Last Saturday my custom built super fast main graphical workstation decided to commit Harakiri and self-implode with no warning. The PSU failed and apparently took the motherboard with it (we go down, we go together!). No amount of swearing or shouting from me brought it back to life so as I wait for the shop to fix it I am reduced to my laptop and external storage but still have access to all files. I do backups every day so I fortunately lost very little (probably nothing ‘cos the internal HD will probably be fine when I get the PC back).
Actually this is the very first time one of my own personal computers has imploded on me. Lot’s of stuff has failed at work, but none of my own. Well I’ve owned computers since I was 14 and knew it had to happen one day. Fortunately I was prepared.
Backup – what you need
You need at least two full backups, one of them stored at another external location:
- An external drive where you do backups every day! Preferably you want either a clone of this backup or two generations. Your backup hard drive will fail some day as well!
- Another external drive or DVDs with backups backed up as often as you can manage – and stored at another location than yours! This is called the off-site-backup and is needed if your house burns down!
Backup – what I DO
I’m used to enterprise arrays like the HP on the right and wouldn’t mind a fiber channel virtual array in my home but I need to sell quite a few photos before that happens 😀 Even if I had an array like this I still would need at least the 2 full backups I explained above. Big arrays fail as well from time to time.

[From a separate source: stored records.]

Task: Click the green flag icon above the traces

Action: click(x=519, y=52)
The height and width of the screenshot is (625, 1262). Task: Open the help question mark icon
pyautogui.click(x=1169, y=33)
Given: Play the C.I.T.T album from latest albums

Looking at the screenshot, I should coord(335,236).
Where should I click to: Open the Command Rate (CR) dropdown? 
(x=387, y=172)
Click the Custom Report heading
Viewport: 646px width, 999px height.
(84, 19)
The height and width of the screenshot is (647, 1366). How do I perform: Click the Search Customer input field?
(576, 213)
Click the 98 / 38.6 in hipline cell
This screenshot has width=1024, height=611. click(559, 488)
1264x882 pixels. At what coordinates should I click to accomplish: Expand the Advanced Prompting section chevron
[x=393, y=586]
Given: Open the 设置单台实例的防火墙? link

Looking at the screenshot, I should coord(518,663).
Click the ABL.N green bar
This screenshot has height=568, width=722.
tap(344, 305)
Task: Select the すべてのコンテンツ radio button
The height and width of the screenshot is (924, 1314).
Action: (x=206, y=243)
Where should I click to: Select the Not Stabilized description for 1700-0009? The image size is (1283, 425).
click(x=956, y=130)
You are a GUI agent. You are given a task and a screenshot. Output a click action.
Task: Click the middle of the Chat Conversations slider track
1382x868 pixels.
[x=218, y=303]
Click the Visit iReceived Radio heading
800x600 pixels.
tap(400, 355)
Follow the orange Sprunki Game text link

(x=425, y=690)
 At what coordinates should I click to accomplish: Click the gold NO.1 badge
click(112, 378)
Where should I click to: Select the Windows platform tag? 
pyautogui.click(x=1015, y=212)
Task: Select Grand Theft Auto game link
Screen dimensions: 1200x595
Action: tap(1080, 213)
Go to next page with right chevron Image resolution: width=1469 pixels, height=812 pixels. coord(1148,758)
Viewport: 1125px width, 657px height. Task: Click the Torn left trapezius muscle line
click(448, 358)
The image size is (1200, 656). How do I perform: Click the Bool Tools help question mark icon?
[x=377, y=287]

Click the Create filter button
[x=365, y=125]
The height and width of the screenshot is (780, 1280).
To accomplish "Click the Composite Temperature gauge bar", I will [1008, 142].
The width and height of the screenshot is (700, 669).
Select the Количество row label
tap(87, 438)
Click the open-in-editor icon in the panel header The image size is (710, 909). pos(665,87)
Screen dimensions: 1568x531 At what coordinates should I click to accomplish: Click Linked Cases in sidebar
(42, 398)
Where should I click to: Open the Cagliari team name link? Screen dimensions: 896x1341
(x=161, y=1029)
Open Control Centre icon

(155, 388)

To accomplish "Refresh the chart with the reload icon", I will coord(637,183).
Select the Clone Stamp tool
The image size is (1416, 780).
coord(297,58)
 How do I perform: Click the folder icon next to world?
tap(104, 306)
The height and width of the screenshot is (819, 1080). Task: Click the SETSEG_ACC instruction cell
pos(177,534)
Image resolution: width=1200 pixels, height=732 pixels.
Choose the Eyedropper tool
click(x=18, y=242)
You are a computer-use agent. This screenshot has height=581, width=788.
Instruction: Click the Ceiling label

This is my work and backup strategy
- Live copy 1: Internal SATA hard drives is the primary storage and work area, working with huge RAW and TIFFs I need the speed of an internal drive (until I can afford that fiber channel array!).
- Live copy 2: An external USB drive is sync’ed at least once a day using Microsoft’s fine SyncToy tool. Someday this will be a networked RAID drive and it will be sync’ed in the background automatically very often.
- Another external USB drive holds daily differential backups using Acronis TrueImage. This is cloned often so I have two clones of this.
- I burn DVDs about once a month with the new data and a friend of mine stores them (he’s my “off-site-storage”). Some day I think I will move this online somewhere, maybe to Amazon S3.
Your files ARE your photos – the core of your business
I recently added live copy number 2 (see number 2 above). After my PC broke Saturday and I had to waste time restoring from backup I realised I can’t afford to wait for this restore. I needed my files now, I had photos going out to a client and suddenly I had to restore before I could access them. So … live copy number 2 now exists! If my PC blows up again I can almost instantly continue working from live copy #2 ! The big enterprise arrays can do this automatically – cloning disksets – but in a small business we have to invent our own way of doing it.
Protect your photos – protect your data! I hope you already started on that backup strategy! Feel free to comment or email me any questions. I hope it takes another 14 years before one of my own computers fail but knowing Murphy I am actually super careful with my laptop at the momemt…it would be so Murphy to make my laptop fail as I wait for my main workstation to be repaired!